The solution is to harden devices and ensure that configurations are compliant before devices are promoted into production environments. This is something a lot of organizations struggle with. By configuring your devices based on the function that you actually want them to fulfil and following the principle of least privileged access – before deployment – you will improve security and reduce the chances of accidentally leaving a risky service running on your firewall.
* Standardize authentication mechanisms. During my work, I often find organizations that use routers that don’t follow the enterprise standard for authentication. One example I encountered is a large bank that had all the devices in its primary data centers controlled by a central authentication mechanism, but did not use the same mechanism at its remote office. By not enforcing corporate authentication standards, staff in the remote branch could access local accounts with weak passwords, and had a different limit on login failures before account lockout.

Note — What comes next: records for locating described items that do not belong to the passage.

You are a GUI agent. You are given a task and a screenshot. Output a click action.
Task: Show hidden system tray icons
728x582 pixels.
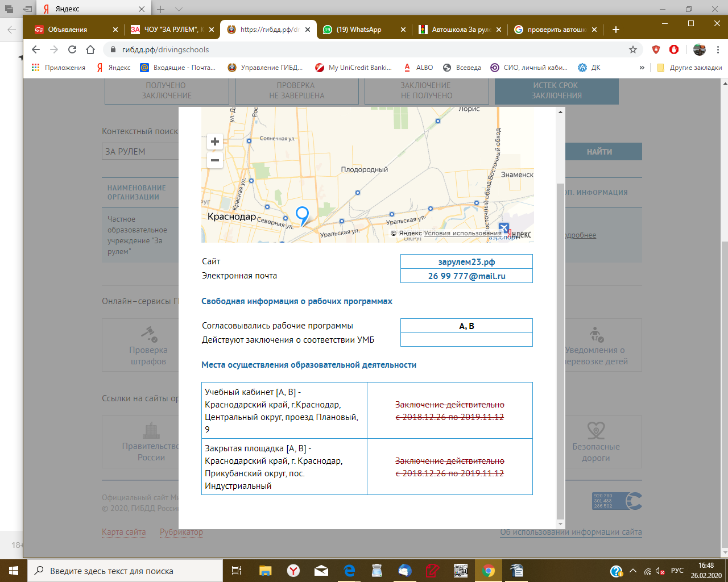(x=632, y=571)
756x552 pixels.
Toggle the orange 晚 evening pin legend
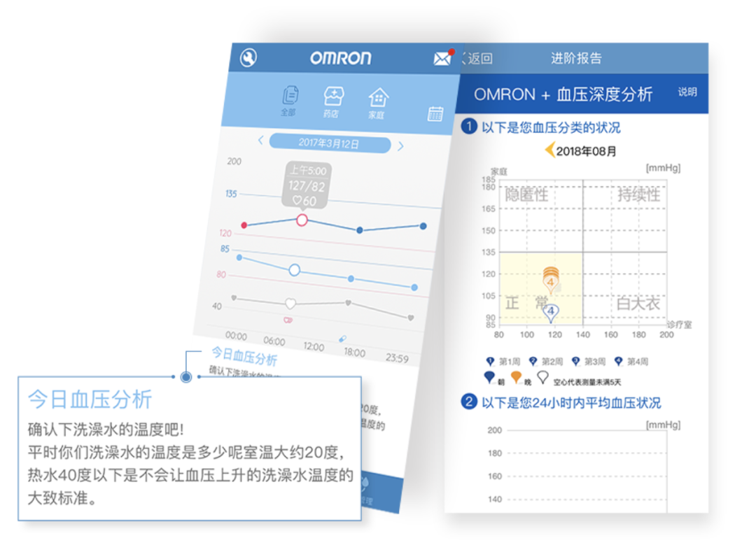point(515,378)
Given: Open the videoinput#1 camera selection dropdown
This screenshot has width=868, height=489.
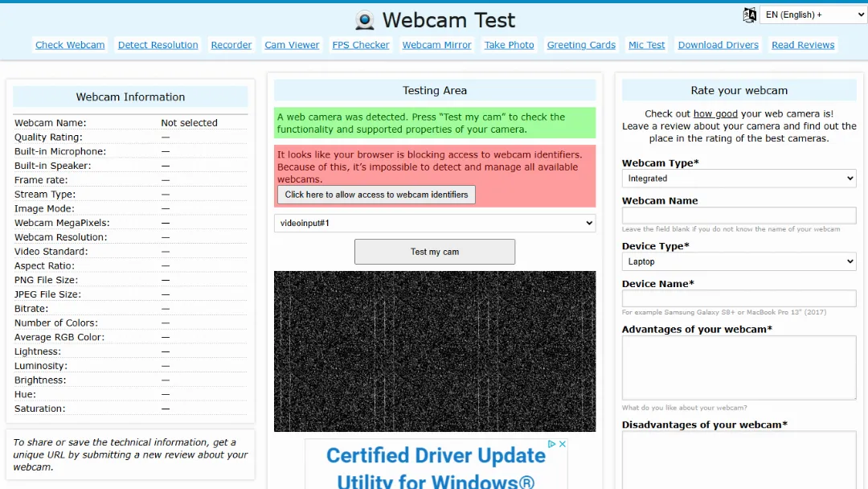Looking at the screenshot, I should coord(435,223).
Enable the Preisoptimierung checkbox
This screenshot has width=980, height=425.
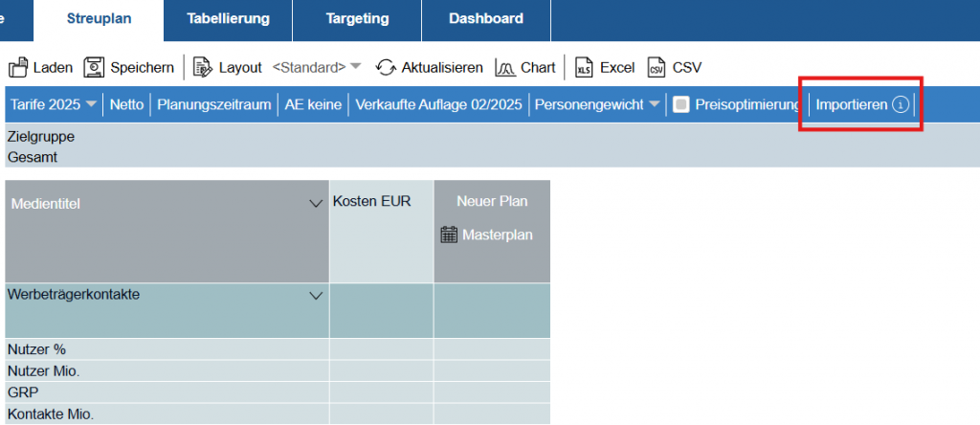[680, 104]
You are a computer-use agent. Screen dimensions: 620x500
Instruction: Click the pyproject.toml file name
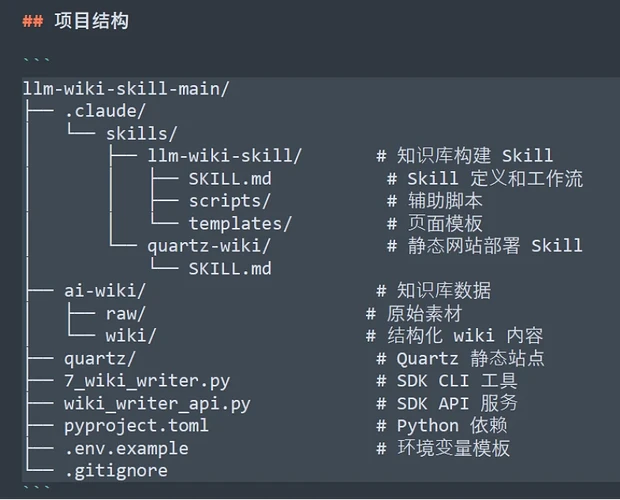pyautogui.click(x=136, y=426)
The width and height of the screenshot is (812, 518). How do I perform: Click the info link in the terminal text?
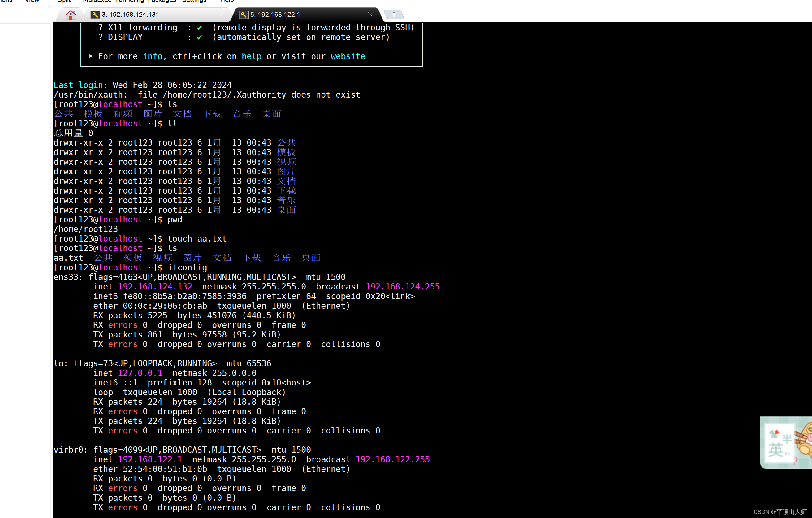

This scenario reduces security and creates more opportunities for attackers, as it’s easier for them to access the corporate network via the remote office. Enterprises should therefore ensure that any remote offices they have follow the same central authentication mechanism as the rest of the company.

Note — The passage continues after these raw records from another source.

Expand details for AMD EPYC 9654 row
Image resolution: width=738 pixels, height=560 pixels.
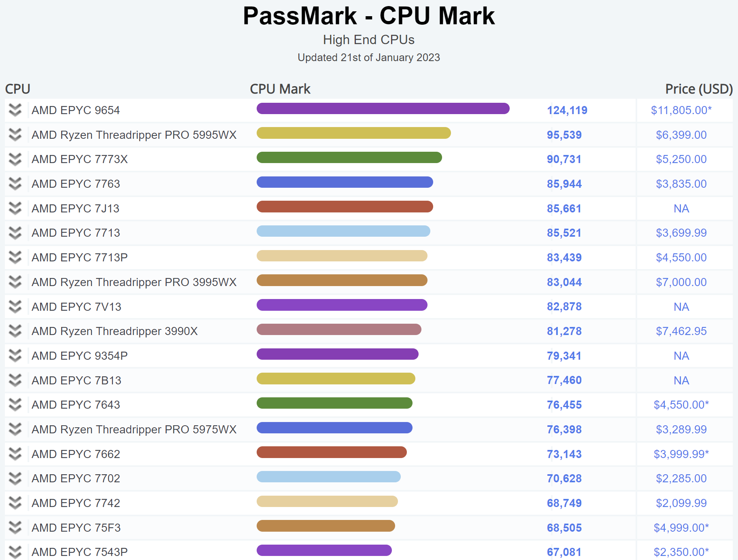pyautogui.click(x=15, y=110)

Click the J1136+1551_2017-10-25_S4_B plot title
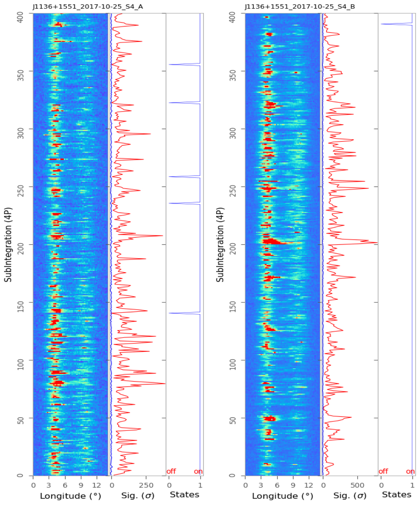[x=300, y=7]
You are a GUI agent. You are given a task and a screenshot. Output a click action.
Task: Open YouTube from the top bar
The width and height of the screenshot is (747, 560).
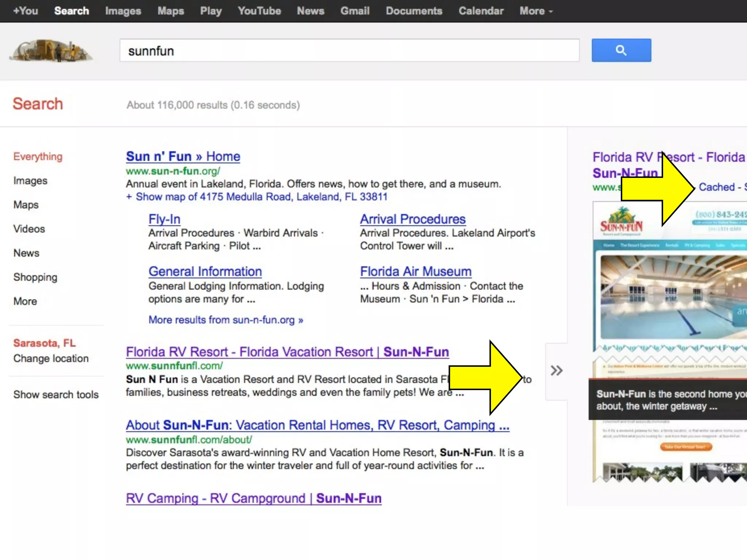(259, 11)
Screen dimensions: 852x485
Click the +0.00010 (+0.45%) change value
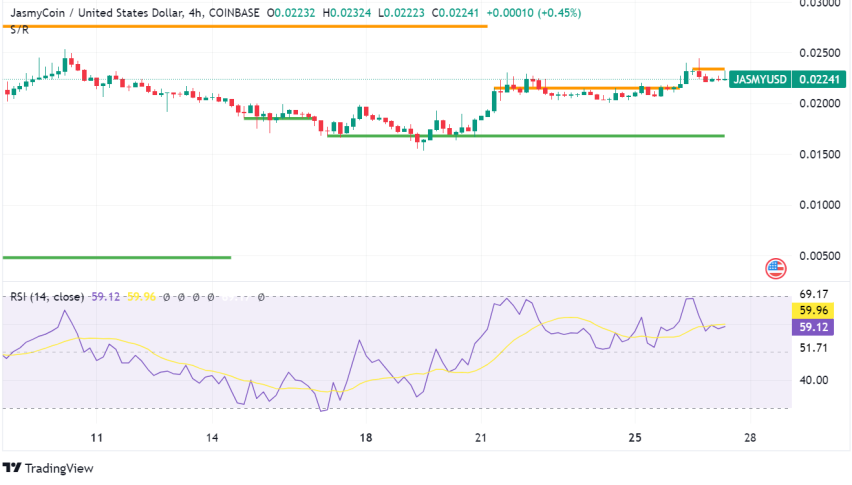click(x=517, y=12)
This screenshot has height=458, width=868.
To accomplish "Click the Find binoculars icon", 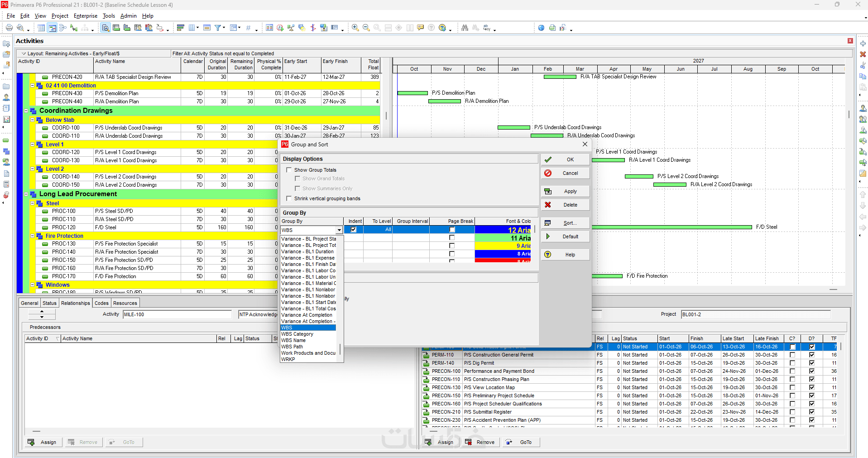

* Use the right security controls for test data. Organizations tend to have good governance stating that test systems should not connect to production systems and collect production data, but this is often not enforced because the people who are working in testing see production data as the most accurate way to test. However, when you allow test systems to collect data from production, you’re likely to be bringing that data down into an environment with a lower level of security. That data could be highly sensitive, and it could also be subject to regulatory compliance. So if you do use production data in a test environment, make sure that you use the correct security controls required by the classification the data falls into.
* Always log security outputs. While logging properly can be expensive, the costs of being breached or not being able to trace the attack are far higher. Failing to store the log output from their security devices, or not doing so with enough granularity is one of the worst things you can do in terms of network security; not only will you not be alerted when you’re under attack, but you’ll have little or no traceability when you’re carrying out your post-breach investigation. By ensuring that all outputs from security devices are logged correctly organizations will not only save time and money further down the line but will also enhance security by being able to properly monitor what is happening on their networks.
Enterprises need to continuously monitor the state of their firewall security, but by following these simple steps businesses can avoid some of the core misconfigurations and improve their overall security posture.